Property Insurance Reform

House and Senate leaders were also unable to agree on insurance reforms, even though the property insurance industry is widely acknowledged to be in crisis. Homeowners’ rates have been going up by double digits the last few years, and more than a dozen companies have recently suspended new business in Florida, limited the types of homes they cover or canceled policies outright.

In an Apr. 6 letter to Senate and House leadership, Sen. Jeff Brandes, R-St. Petersburg, said he might use a provision in state law to try to spur a special session.
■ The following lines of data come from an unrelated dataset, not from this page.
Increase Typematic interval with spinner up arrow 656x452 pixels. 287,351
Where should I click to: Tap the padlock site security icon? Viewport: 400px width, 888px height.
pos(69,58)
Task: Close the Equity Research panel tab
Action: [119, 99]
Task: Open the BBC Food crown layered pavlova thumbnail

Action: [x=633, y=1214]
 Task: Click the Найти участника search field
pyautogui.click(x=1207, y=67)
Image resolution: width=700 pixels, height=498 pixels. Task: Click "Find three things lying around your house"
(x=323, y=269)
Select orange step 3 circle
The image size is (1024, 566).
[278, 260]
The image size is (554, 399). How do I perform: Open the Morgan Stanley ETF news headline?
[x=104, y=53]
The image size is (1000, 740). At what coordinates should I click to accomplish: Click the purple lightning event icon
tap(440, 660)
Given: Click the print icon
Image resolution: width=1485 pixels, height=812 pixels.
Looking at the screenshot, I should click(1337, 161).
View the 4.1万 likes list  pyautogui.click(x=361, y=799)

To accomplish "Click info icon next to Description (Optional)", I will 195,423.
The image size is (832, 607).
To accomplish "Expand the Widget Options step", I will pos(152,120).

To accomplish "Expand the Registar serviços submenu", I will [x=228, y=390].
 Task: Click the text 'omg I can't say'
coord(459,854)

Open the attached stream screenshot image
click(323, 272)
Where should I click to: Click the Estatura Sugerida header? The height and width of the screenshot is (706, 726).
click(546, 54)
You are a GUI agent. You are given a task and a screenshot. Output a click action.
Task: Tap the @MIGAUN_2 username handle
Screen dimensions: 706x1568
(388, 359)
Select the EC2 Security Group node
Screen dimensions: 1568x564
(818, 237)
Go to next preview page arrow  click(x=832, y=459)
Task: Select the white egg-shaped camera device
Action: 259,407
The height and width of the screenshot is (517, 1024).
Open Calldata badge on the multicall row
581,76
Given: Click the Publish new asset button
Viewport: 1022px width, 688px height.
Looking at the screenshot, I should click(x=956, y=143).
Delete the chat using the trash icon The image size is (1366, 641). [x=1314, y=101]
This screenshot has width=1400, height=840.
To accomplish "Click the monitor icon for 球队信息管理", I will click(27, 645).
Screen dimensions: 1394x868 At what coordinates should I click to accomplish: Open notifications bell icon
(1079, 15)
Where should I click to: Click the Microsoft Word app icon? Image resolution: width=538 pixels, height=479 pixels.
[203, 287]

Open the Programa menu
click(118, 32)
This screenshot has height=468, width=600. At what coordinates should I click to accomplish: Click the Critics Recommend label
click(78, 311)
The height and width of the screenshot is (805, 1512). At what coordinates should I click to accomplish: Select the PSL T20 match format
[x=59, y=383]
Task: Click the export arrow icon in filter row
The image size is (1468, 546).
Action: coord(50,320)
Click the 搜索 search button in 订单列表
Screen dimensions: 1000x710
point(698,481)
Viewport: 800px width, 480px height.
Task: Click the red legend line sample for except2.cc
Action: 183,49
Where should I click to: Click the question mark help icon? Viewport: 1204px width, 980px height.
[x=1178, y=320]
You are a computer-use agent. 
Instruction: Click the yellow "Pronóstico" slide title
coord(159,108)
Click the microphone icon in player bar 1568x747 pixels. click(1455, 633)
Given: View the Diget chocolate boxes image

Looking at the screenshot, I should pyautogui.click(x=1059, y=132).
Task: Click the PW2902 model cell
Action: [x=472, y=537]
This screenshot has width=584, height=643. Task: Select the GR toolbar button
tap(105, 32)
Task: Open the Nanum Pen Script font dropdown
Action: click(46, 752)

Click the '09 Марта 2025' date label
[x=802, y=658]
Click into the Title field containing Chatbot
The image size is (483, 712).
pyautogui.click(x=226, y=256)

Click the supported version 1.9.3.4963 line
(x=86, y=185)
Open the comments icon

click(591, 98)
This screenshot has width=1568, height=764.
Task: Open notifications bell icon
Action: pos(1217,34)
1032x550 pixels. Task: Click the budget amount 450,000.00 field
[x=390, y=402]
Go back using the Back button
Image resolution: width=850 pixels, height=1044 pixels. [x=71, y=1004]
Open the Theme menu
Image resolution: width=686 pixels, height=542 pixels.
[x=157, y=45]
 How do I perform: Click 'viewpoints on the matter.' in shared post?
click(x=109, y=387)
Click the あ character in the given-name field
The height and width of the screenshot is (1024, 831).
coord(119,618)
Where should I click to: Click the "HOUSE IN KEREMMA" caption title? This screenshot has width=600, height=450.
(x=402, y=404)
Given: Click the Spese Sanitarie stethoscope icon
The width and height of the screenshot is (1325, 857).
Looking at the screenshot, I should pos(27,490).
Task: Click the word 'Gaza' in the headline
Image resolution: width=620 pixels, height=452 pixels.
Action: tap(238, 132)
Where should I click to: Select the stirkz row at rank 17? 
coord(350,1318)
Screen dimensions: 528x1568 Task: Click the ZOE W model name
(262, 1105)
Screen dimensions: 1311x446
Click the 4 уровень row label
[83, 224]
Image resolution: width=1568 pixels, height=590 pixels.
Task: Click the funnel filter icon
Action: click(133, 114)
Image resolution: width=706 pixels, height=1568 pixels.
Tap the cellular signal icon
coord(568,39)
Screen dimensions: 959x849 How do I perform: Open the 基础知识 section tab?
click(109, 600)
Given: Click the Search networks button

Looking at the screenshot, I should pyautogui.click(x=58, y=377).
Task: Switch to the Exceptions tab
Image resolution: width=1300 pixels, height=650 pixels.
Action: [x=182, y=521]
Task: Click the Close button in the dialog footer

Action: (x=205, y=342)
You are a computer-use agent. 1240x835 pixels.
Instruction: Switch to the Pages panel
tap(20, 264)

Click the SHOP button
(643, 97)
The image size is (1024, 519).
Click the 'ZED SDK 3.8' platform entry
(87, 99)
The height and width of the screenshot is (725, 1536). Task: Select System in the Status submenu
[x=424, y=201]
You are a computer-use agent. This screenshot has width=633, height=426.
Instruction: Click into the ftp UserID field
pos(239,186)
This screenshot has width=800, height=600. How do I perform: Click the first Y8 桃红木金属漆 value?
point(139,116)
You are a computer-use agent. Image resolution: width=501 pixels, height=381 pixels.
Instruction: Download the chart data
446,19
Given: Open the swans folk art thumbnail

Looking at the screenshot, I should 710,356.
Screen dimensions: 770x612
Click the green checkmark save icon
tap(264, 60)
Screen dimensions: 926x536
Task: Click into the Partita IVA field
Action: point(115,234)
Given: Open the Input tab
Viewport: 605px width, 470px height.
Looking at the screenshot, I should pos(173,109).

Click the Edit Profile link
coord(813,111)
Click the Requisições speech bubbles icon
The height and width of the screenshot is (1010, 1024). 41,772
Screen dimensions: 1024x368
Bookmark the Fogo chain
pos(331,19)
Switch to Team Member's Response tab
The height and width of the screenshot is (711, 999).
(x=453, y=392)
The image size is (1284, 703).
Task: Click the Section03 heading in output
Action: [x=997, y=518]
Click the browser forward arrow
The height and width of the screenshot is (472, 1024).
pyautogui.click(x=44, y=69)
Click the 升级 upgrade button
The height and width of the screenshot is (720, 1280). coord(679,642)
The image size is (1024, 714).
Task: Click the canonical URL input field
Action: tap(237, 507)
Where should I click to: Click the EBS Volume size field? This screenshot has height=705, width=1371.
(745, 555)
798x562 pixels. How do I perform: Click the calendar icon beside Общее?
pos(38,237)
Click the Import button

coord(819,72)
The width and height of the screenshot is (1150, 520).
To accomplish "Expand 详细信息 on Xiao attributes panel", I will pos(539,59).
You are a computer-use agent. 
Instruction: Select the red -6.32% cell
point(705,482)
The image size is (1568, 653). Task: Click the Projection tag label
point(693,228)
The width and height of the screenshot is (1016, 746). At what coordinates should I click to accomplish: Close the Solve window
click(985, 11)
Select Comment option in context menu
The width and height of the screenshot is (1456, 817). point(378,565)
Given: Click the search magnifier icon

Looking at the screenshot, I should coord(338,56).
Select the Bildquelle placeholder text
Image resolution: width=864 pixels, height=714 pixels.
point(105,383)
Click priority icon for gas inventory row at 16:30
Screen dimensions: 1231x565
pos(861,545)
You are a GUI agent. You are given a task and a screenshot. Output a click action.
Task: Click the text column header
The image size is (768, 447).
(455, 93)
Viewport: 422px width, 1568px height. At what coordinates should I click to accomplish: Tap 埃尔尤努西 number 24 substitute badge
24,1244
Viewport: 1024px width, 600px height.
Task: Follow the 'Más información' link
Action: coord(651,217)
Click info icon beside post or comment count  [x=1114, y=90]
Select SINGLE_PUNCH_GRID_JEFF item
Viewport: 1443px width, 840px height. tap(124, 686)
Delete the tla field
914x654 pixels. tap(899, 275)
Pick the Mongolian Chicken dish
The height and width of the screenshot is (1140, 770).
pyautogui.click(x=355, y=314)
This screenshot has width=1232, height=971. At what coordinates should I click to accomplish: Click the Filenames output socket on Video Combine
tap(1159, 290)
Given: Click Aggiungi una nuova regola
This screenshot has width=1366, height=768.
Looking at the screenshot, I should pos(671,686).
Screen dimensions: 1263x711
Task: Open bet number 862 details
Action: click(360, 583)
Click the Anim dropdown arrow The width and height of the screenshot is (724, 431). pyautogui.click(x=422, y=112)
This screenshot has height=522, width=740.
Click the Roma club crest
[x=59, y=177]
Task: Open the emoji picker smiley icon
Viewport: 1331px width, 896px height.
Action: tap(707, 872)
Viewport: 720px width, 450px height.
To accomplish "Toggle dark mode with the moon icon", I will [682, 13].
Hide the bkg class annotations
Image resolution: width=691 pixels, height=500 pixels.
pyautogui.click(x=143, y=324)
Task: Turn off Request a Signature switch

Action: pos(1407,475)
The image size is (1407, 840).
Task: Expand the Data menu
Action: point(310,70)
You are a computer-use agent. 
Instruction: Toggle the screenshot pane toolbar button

Previously, I reviewed the Legislature’s progress on the redrawing of Florida’s congressional and state legislative district maps based on the 2020 census. (Sparker’s Soapbox, 1/7/22), Sparker’s Soapbox, 2/7/22, and Sparker’s Soapbox, 3/6/22)

For a brief history of redistricting in Florida, including the 2010 Fair Districts amendments that established constitutional limits on political gerrymandering, click here.

At the time of our last update, the state House and Senate maps were set, but Gov. DeSantis had said he intended to veto the congressional map when the redistricting bill reached his desk.

Every seat matters, given the Democrats’ 12-seat House majority. (U.S. House Press Gallery, 4/7/22)

The Governor’s Veto

Within minutes of receiving the bill, the Governor did as promised. A seven-page memo from his General Counsel explained why. (Miami Herald, 3/29/22; Governor’s Veto Message; General Counsel’s redistricting memorandum)

DeSantis claims that the Legislature’s map is unconstitutional “because it assigns voters primarily on the basis of race but is not narrowly tailored to achieve a compelling state interest.”

“Although I understand the Legislature’s desire to comply with the Florida Constitution,” he wrote, “the Legislature is not absolved of its duty to comply with the U.S. Constitution. Where the U.S. and Florida Constitutions conflict, the U.S. Constitution must prevail.”

Special Session Scheduled

Gov. DeSantis called a special session “to produce a new map establishing lawful congressional voting districts in Florida and consider legislation relating to any legal challenges to them, including funding.” (Governor’s Proclamation, 3/29/22)

Senate President Wilton Simpson and House Speaker Chris Sprowls immediately issued a joint statement making clear their desire to reach common ground with the Governor.

The Special Session will convene at 12 p.m., Apr. 19, and end no later than 11:59 p.m., Apr. 22.

The Legal Challenges

Meanwhile, even before the veto, two lawsuits were filed, one in a state court and one in a federal court.

The state court case was filed by nine individual plaintiffs on Mar. 11 (here). It alleges that Florida’s current congressional map, which was drawn with 2010 census data, does not accurately reflect the state’s population, and therefore the current districts are mal-apportioned in violation of the U.S. Constitution. Given the state’s “near-certain” impasse due to gridlock between the Florida Legislature and Gov. DeSantis, along with the fast approaching 2022 elections, they ask the court to implement a new map using 2020 census data that accurately reflects the state’s population and adheres to the constitutional requirement of one person, one vote. (Democracy Docket, 3/11/22)

A similar suit was filed the same day in federal court by two voter rights groups, Common Cause Florida and FairDistricts Now (here). (News Service of Florida via Miami Herald, 3/14/22)

Judge Refuses to Recuse

On Mar. 29, the plaintiffs in the federal case filed a motion asking U.S. District Judge Allen Winsor to withdraw from it because of his past representation of the Florida House on a series of redistricting issues from 2005 to 2013. (News Service of Florida via Law.com, 3/31/22)

On Apr. 6, Judge Winsor said he will not step aside. “This is a different case, featuring different issues, addressing a different map, in a different redistricting cycle — nearly a decade after I stopped working on redistricting matters,’’ he wrote in a 13-page order. (Miami Herald, 4/6/22)

That’s it for Florida government news for March. My next state news post will include highlights of the Special Session.